А пока что я наращивал дистанцию. Течение было быстрое, и я еще помогал ему, размеренно, во всю мочь работая веслом.
Гребля не мешала думать – о вчерашнем вечере и о найденном сегодня теле Джастина Болларда. И чем дольше я думал, тем явственнее приходил к убеждению, что Боллард не умирал. Не оставалось сомнений, что троица, напавшая на меня вечером, была той самой, что подпирала стенку в школе. Они похвалялись тем, что задали мне взбучку, и вскоре исчезли, – но куда исчезли и как? Каков бы ни был ответ, но когда они испарились, проще простого было подсунуть мертвое тело, чтобы поссорить меня с законом, а то и подбить толпу на суд Линча. И если Кэти не ошиблась, компания линчевателей уже собиралась и собралась бы, не вмешайся Джордж Дункан и не разгони ее.
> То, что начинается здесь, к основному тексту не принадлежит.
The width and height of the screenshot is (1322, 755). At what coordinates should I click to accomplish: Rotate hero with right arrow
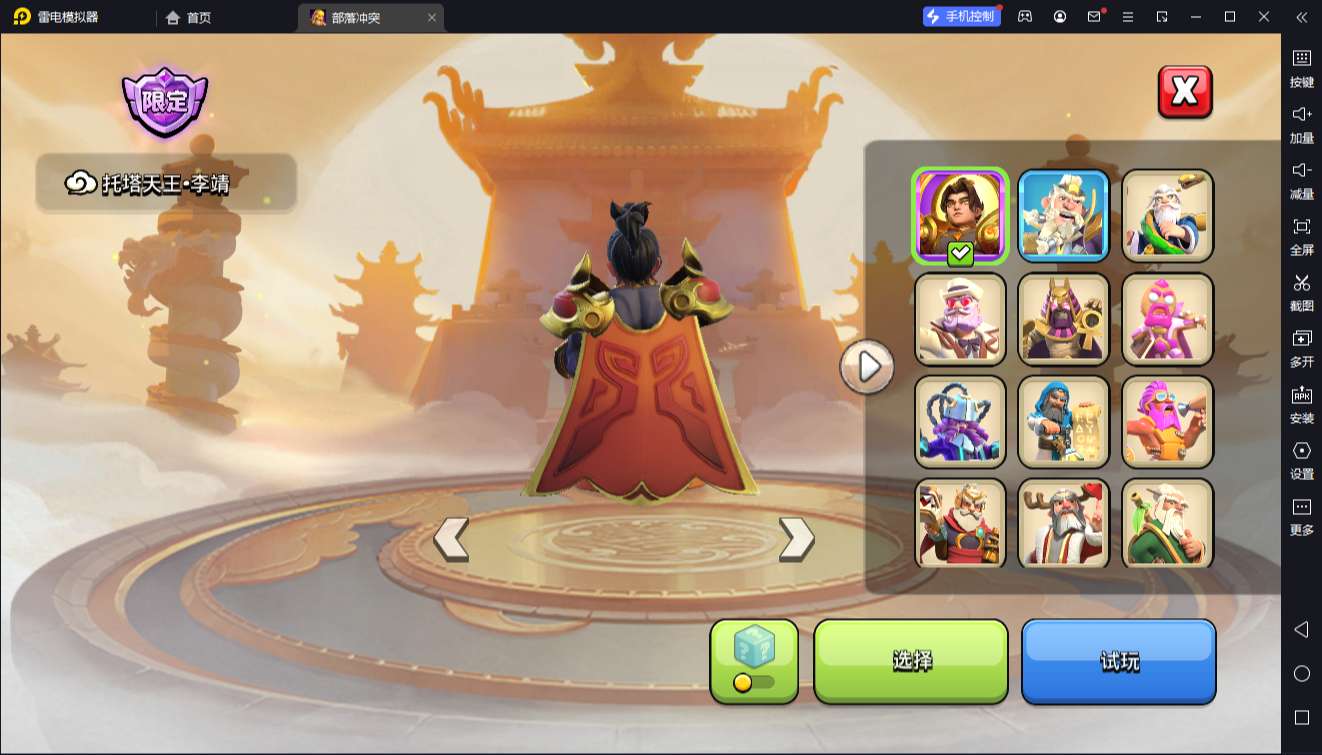[796, 539]
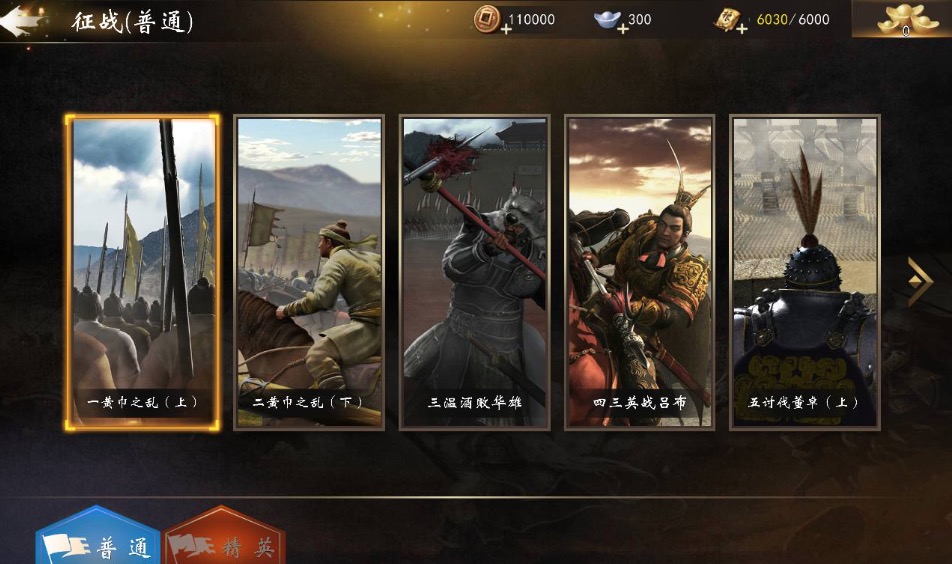Open chapter 五讨伐董卓（上）
952x564 pixels.
coord(805,272)
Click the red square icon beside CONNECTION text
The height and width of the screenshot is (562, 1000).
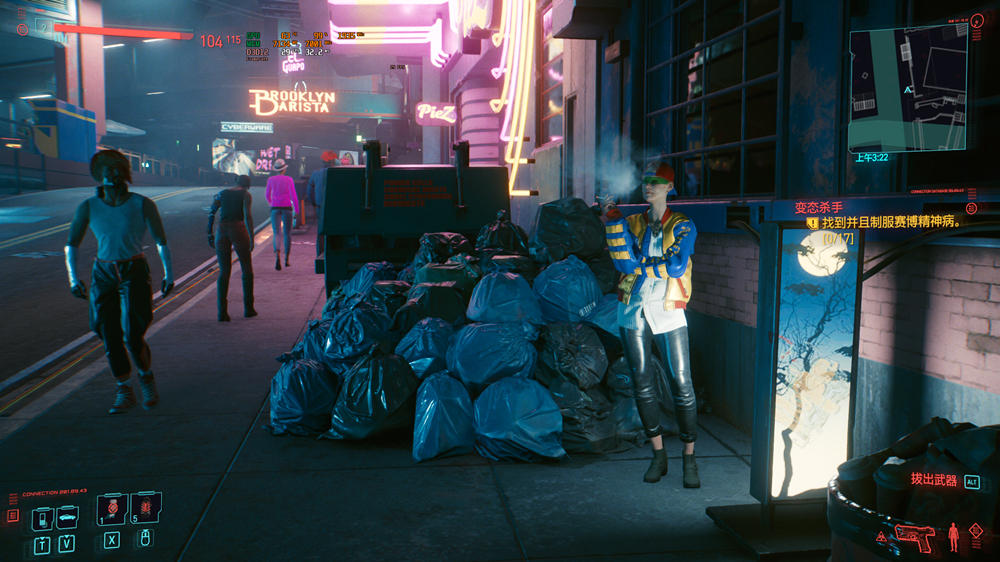coord(13,516)
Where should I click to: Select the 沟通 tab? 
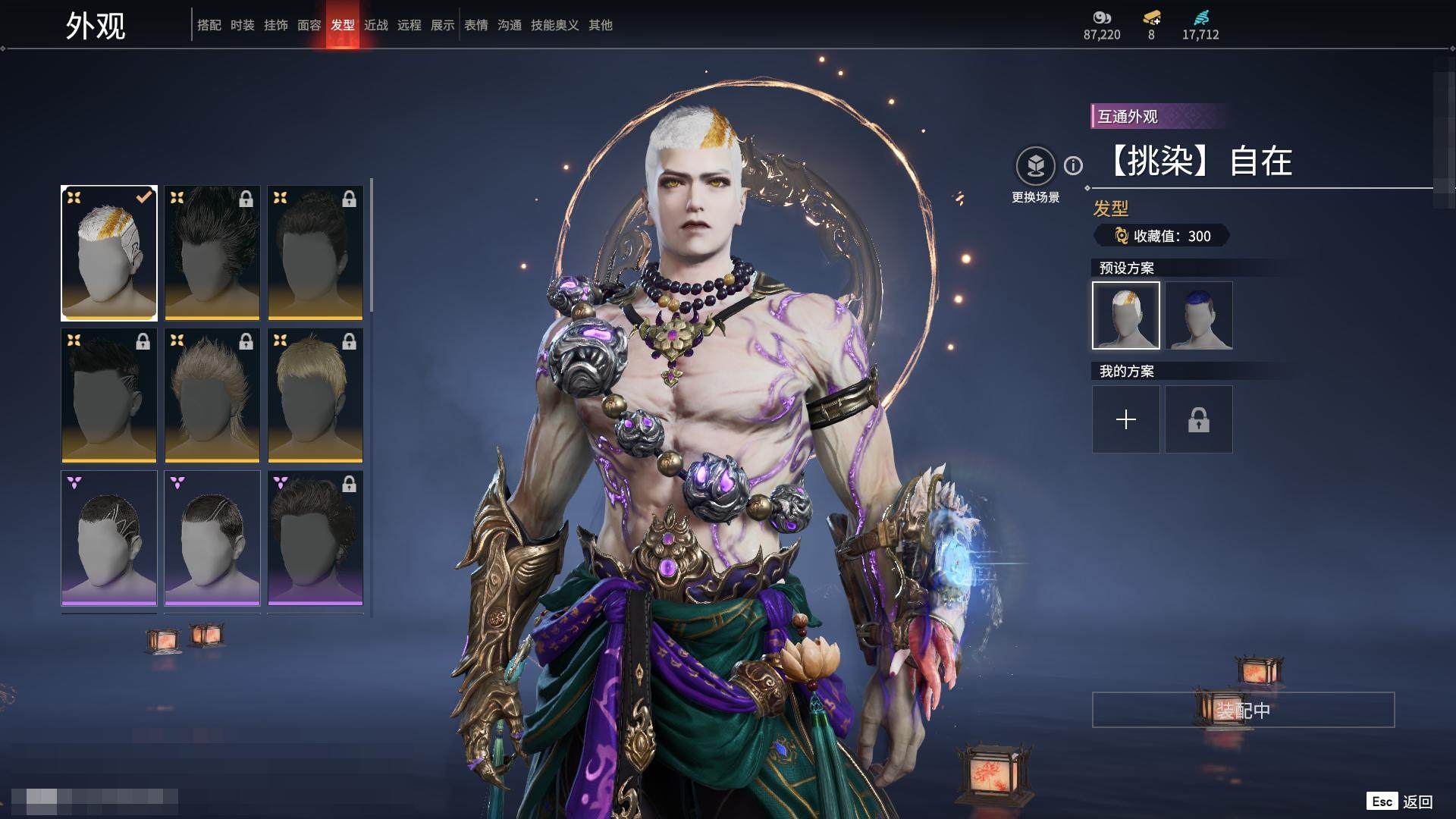(x=510, y=25)
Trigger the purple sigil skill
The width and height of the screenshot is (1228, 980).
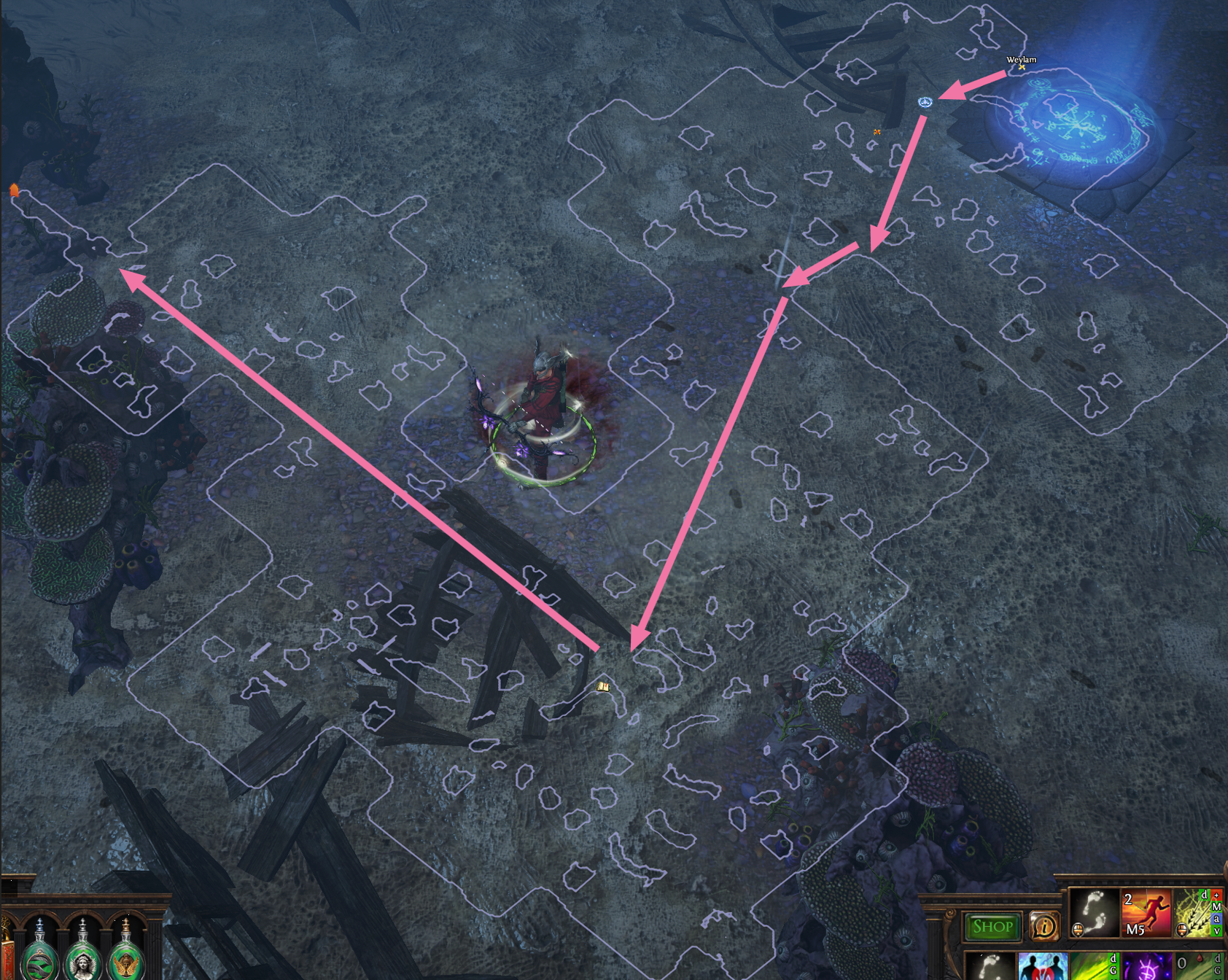click(1146, 967)
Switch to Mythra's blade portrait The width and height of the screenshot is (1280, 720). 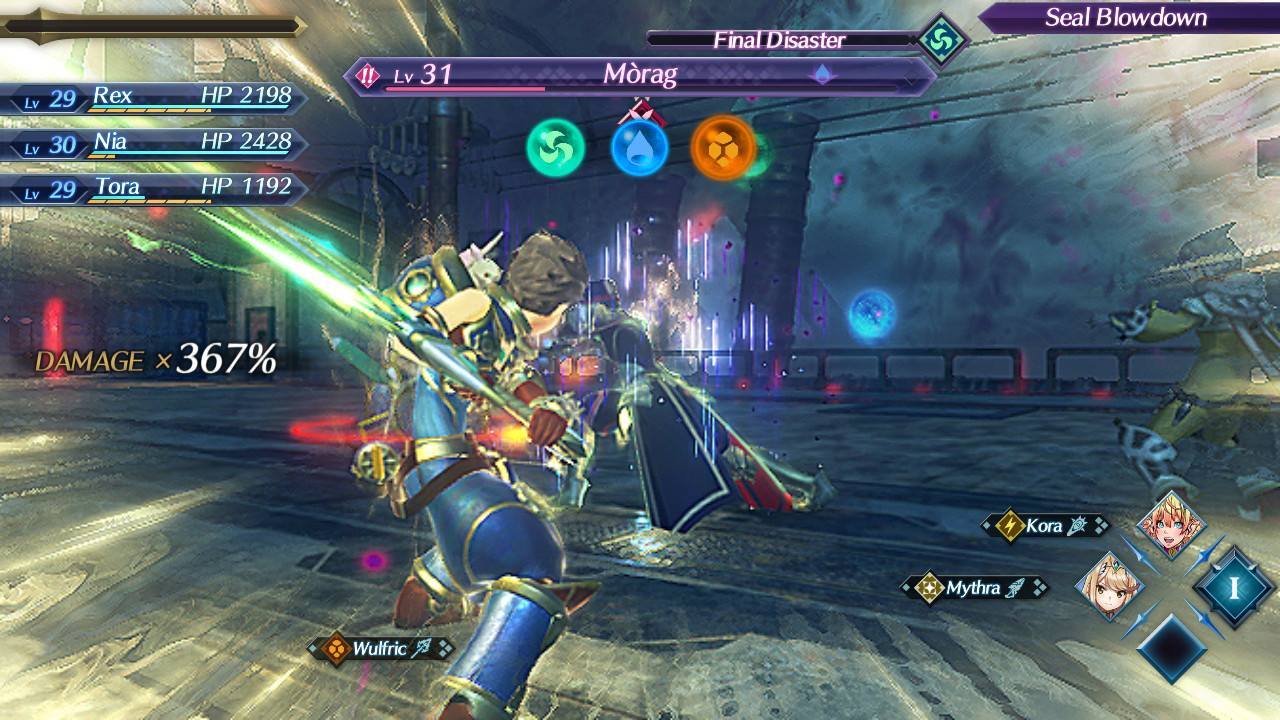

Что бы ни представляли собой исчадия, которым пока не было имени, но если им по силам смоделировать себя (или энергию, лежащую в их основе) в виде дома, поленницы, рыдвана на козлах, супружеской пары из комикса, ужина на столе и банки с добротным кукурузным виски, – значит, они способны на что угодно. А уж изобразить мертвое застывшее тело для них – детская задача. И, конечно, сообразил я, они в состоянии использовать свои таланты для того, чтобы удержать пропавшую троицу вдали от людей, пока не произойдут нужные события. Вне сомнения, это безумный способ добиваться своего, – но не более безумный, чем прикончить человека машиной, которая тут же растворяется в воздухе, и не более причудливый и замысловатый, чем план, к которому они прибегли, дабы заманить потенциальную жертву в змеиное логово.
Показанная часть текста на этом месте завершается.